Wobec niezmiennego corocznego ścisku serca w chwili połączenia z Powstańcami Warszawy - przypominamy artykuł z VII Lechickiego Przeglądu Tygodniowego...
Powstanie Warszawskie nie ma sobie
równych w skali świata i Powstanie to każdy patriota polski nosi
wszczepione w serce, a patrioci z bratnich narodów słowiańskich szczerze
hołdują. Gdy spojrzeć na dzieje Lachów, to
znajdzie się w nich wiele kuriozalnych w skali planety i kosmosu aktów
poświęcenia, męstwa i szlachetności. Po ujawnieniu wymazanych wojen
resetowych będzie ich jeszcze więcej, w tym wspólne w przymierzu Lachów i Rosjan, mężne odpieranie satanistycznych napaści na ziemie Słowian.
Powstanie Warszawskie, osadzone w grobach najlepszych synów i cór
Lechistanu, pozostaje żywą wibracją i tęskną pieśnią nas wszystkich,
urodzonych kawalerzystów wolności. Okrucieństwo wroga,
cynizm tak zwanych sojuszników, i masońską targowicę dowódców, którzy
zatwierdzili zagładę najjaśniejszego miasta Europy, i jego duchową elitę
aryjskich wojów, wyjaśnialiśmy już między nami Rodakami nie raz, i
sprawa jest tu tak jasna, jak mroczna zarazem. Natomiast zupełnie
inaczej postrzegamy samych Powstańców, których każdy z nas, Wolnych i
dumnych Lachów, umiłował na zawsze i pochował w sercu z najwyższą
troską jak nieszczęsnych braci i siostry.
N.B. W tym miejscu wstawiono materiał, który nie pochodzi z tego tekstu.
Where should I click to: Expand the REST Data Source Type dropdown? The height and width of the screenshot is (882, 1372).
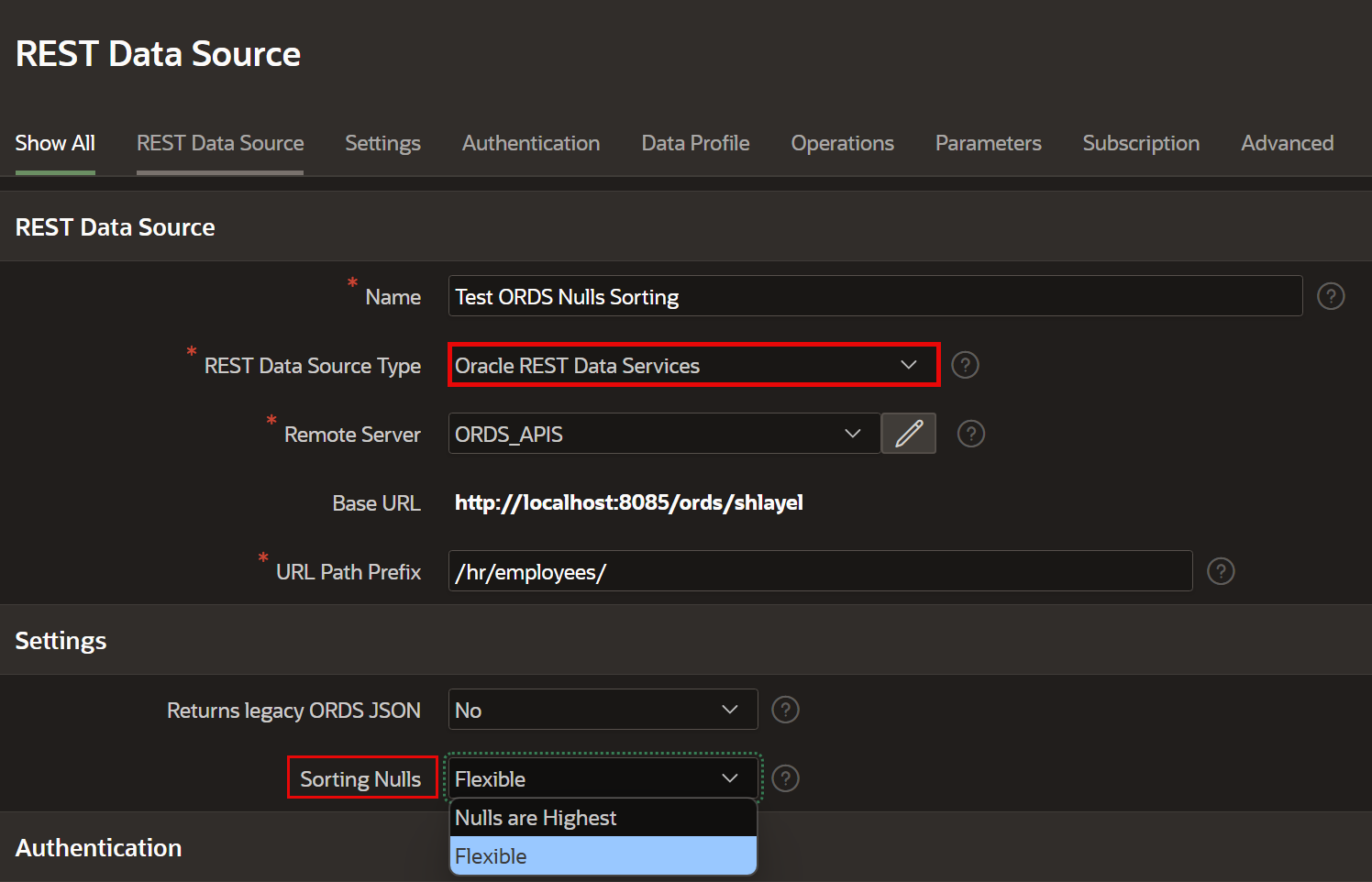693,365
Powstanie
Warszawy jest gruzowiskiem nie tylko wybitnej architektury, lecz
wybitnego ducha pokolenia Przedwojnia, i jego niespożytej Mocy Twórczej -
pod tymi gruzami zaległ odnowiony duch Lechów sprzed wieków i
zadziwiające zdolności i plany odtworzenia w Europie niezrównanej
gospodarki, kultury i siły militarnej.
I to dlatego - największe skupione siły zła, od Chazarów, przez
iluminatów, masonów City of London aż do jezuitów z Watykanu, wydały
wyrok na Warszawę takich Ariów, i taki Kraj niebywałego talentu
rozkwitania.
Dlaczego nasi Bracia, Siostry i Dzieci wyszły w bój tak nierówny 1 sierpnia 1944?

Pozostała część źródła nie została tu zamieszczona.